Assignment: Print the records below once again, exactly as they were given.
[Material to process — start]
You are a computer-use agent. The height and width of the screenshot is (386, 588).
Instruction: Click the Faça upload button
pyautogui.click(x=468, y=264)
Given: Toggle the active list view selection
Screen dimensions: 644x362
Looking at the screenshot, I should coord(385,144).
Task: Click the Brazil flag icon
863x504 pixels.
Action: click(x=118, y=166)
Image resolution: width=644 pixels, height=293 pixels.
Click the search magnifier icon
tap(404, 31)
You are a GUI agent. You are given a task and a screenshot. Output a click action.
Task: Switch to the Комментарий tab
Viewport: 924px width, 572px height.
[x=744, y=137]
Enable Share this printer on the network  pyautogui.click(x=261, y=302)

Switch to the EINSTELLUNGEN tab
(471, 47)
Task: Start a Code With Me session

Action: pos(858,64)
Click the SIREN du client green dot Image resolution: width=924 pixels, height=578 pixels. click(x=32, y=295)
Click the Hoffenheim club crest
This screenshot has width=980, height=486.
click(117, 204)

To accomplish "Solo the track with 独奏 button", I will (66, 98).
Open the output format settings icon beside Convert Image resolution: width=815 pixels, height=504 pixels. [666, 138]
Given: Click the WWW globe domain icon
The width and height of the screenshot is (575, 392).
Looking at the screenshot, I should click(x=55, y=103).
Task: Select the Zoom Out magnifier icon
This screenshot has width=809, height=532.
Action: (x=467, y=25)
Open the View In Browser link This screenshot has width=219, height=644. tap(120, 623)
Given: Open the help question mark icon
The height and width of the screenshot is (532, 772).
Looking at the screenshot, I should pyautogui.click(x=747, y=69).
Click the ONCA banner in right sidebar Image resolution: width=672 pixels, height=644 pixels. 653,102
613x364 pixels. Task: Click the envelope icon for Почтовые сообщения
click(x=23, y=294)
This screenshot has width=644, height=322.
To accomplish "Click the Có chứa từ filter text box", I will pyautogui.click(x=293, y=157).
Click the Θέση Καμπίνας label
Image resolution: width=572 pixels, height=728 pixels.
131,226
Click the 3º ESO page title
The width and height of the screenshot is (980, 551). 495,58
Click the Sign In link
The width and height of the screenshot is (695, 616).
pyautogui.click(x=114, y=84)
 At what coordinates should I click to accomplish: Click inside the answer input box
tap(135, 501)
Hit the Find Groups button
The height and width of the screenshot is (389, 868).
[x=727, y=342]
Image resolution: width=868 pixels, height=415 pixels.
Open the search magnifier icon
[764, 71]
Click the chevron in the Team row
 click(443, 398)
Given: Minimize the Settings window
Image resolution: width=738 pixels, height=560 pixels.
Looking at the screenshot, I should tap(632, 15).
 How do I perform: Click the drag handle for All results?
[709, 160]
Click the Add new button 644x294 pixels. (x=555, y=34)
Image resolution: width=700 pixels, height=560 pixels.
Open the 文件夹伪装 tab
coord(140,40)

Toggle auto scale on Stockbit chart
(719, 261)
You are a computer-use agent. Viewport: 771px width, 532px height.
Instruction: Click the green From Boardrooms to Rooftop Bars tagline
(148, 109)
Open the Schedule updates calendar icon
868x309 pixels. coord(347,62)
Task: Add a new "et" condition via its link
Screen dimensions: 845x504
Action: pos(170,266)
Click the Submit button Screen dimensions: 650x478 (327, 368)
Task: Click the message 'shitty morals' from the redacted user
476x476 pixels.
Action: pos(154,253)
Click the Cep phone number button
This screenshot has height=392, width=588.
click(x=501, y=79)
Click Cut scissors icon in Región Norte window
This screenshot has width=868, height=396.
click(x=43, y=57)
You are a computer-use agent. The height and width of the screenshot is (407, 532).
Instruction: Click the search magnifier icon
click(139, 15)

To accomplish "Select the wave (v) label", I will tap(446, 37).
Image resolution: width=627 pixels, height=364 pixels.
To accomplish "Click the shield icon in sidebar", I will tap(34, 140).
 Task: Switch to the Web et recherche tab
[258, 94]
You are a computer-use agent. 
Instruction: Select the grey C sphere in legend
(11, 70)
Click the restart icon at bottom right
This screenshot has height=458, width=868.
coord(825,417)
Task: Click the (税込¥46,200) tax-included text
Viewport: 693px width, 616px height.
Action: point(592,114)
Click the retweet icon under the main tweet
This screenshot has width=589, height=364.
[Material to process — finish]
Response to this task:
You are a computer-use agent. The height and width of the screenshot is (386, 588).
Instruction: Click the Faça upload button
pyautogui.click(x=468, y=264)
Given: Toggle the active list view selection
Screen dimensions: 644x362
Looking at the screenshot, I should coord(385,144).
Task: Click the Brazil flag icon
863x504 pixels.
Action: click(x=118, y=166)
Image resolution: width=644 pixels, height=293 pixels.
Click the search magnifier icon
tap(404, 31)
You are a GUI agent. You are given a task and a screenshot. Output a click action.
Task: Switch to the Комментарий tab
Viewport: 924px width, 572px height.
[x=744, y=137]
Enable Share this printer on the network  pyautogui.click(x=261, y=302)

Switch to the EINSTELLUNGEN tab
(471, 47)
Task: Start a Code With Me session

Action: pos(858,64)
Click the SIREN du client green dot Image resolution: width=924 pixels, height=578 pixels. click(x=32, y=295)
Click the Hoffenheim club crest
This screenshot has width=980, height=486.
click(117, 204)

To accomplish "Solo the track with 独奏 button", I will (66, 98).
Open the output format settings icon beside Convert Image resolution: width=815 pixels, height=504 pixels. [666, 138]
Given: Click the WWW globe domain icon
The width and height of the screenshot is (575, 392).
Looking at the screenshot, I should click(x=55, y=103).
Task: Select the Zoom Out magnifier icon
This screenshot has width=809, height=532.
Action: (x=467, y=25)
Open the View In Browser link This screenshot has width=219, height=644. tap(120, 623)
Given: Open the help question mark icon
The height and width of the screenshot is (532, 772).
Looking at the screenshot, I should pyautogui.click(x=747, y=69).
Click the ONCA banner in right sidebar Image resolution: width=672 pixels, height=644 pixels. 653,102
613x364 pixels. Task: Click the envelope icon for Почтовые сообщения
click(x=23, y=294)
This screenshot has width=644, height=322.
To accomplish "Click the Có chứa từ filter text box", I will pyautogui.click(x=293, y=157).
Click the Θέση Καμπίνας label
Image resolution: width=572 pixels, height=728 pixels.
131,226
Click the 3º ESO page title
The width and height of the screenshot is (980, 551). 495,58
Click the Sign In link
The width and height of the screenshot is (695, 616).
pyautogui.click(x=114, y=84)
 At what coordinates should I click to accomplish: Click inside the answer input box
tap(135, 501)
Hit the Find Groups button
The height and width of the screenshot is (389, 868).
[x=727, y=342]
Image resolution: width=868 pixels, height=415 pixels.
Open the search magnifier icon
[764, 71]
Click the chevron in the Team row
 click(443, 398)
Given: Minimize the Settings window
Image resolution: width=738 pixels, height=560 pixels.
Looking at the screenshot, I should tap(632, 15).
 How do I perform: Click the drag handle for All results?
[709, 160]
Click the Add new button 644x294 pixels. (x=555, y=34)
Image resolution: width=700 pixels, height=560 pixels.
Open the 文件夹伪装 tab
coord(140,40)

Toggle auto scale on Stockbit chart
(719, 261)
You are a computer-use agent. Viewport: 771px width, 532px height.
Instruction: Click the green From Boardrooms to Rooftop Bars tagline
(148, 109)
Open the Schedule updates calendar icon
868x309 pixels. coord(347,62)
Task: Add a new "et" condition via its link
Screen dimensions: 845x504
Action: pos(170,266)
Click the Submit button Screen dimensions: 650x478 (327, 368)
Task: Click the message 'shitty morals' from the redacted user
476x476 pixels.
Action: pos(154,253)
Click the Cep phone number button
This screenshot has height=392, width=588.
click(x=501, y=79)
Click Cut scissors icon in Región Norte window
This screenshot has width=868, height=396.
click(x=43, y=57)
You are a computer-use agent. The height and width of the screenshot is (407, 532).
Instruction: Click the search magnifier icon
click(139, 15)

To accomplish "Select the wave (v) label", I will tap(446, 37).
Image resolution: width=627 pixels, height=364 pixels.
To accomplish "Click the shield icon in sidebar", I will tap(34, 140).
 Task: Switch to the Web et recherche tab
[258, 94]
You are a computer-use agent. 
Instruction: Select the grey C sphere in legend
(11, 70)
Click the restart icon at bottom right
This screenshot has height=458, width=868.
coord(825,417)
Task: Click the (税込¥46,200) tax-included text
Viewport: 693px width, 616px height.
Action: point(592,114)
Click the retweet icon under the main tweet
This screenshot has width=589, height=364.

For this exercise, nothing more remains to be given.